Tim Hornibrook : China appears to blink in trade confrontation with the US

There’s a whiff of fear in the air in China as escalating trade frictions with the US begin to impact on an economy that had its own pre-existing issues.

Returning after a week-long national holiday, China’s stock markets and its currency were rattled on Monday by the People’s Bank of China’s (PBoC) weekend decision to inject liquidity into the banking system for the fourth time this year, a signal of the central bank’s concerns about the vulnerability of the economy.

China's stock market fell heavily, rattled by an injection of cash into its banking system.

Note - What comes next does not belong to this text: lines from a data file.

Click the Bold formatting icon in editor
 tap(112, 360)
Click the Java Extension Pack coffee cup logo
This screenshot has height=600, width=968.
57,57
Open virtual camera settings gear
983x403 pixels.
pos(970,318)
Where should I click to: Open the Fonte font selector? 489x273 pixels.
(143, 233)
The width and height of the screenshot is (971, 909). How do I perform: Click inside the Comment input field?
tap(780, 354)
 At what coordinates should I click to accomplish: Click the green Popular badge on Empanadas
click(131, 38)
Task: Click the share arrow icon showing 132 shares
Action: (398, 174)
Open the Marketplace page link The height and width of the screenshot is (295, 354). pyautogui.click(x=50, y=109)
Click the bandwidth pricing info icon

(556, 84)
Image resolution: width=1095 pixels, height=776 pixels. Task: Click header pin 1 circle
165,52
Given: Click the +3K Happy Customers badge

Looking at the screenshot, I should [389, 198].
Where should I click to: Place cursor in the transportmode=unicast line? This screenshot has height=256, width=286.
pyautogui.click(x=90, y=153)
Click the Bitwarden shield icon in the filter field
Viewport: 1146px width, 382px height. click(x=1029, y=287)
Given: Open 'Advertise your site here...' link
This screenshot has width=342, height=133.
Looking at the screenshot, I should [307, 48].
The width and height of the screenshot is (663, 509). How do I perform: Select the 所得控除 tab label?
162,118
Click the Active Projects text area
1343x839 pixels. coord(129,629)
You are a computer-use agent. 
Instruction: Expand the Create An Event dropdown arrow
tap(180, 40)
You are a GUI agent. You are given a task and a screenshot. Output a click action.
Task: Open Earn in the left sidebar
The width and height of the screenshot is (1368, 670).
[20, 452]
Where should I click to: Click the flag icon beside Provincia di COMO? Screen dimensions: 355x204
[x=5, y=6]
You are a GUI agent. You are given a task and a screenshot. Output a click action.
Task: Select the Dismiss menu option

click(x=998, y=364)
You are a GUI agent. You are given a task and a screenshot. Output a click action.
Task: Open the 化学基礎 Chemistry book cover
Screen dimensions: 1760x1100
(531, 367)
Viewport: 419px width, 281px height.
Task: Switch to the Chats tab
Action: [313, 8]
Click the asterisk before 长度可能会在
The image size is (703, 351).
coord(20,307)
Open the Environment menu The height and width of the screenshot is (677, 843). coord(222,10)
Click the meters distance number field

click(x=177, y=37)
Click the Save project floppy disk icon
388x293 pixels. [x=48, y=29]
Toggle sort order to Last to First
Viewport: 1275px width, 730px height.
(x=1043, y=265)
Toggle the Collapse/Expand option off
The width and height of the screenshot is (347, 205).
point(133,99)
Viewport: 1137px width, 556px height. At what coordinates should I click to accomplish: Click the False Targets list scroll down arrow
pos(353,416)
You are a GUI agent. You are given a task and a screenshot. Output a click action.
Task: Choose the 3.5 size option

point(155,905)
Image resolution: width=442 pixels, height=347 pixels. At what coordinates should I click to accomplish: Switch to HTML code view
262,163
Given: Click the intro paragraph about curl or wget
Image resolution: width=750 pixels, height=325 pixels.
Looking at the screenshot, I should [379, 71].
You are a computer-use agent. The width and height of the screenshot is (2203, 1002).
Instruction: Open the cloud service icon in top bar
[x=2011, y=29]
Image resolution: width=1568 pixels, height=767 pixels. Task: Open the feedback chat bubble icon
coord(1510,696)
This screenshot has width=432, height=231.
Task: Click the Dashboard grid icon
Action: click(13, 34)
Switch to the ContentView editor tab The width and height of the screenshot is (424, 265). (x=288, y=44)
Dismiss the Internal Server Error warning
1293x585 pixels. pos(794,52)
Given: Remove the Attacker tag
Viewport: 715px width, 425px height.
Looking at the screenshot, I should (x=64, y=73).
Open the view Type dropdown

The Shanghai Composite index fell nearly 4 per cent and the Hong Kong market was down nearly 2 per cent. The renminbi was about 0.4 per cent weaker against the US dollar.

The PBoC announced a 1 per cent cut in banks’ reserve requirements at the weekend. In effect, it released about $US175 billion ($247 billion) of cash into the banking system, although it directed some of that to be used to refinance maturing short-term bank funding. The net injection of liquidity into the economy via increased bank lending is about $US109 billion.

Last month, the Trump administration slapped tariffs on $US250 billion of China’s exports to the US, with the threat of another $US267 billion to come if China retaliated, which it has. If the second tranche of the tariffs is imposed, all China’s exports to the US would become more expensive and less competitive.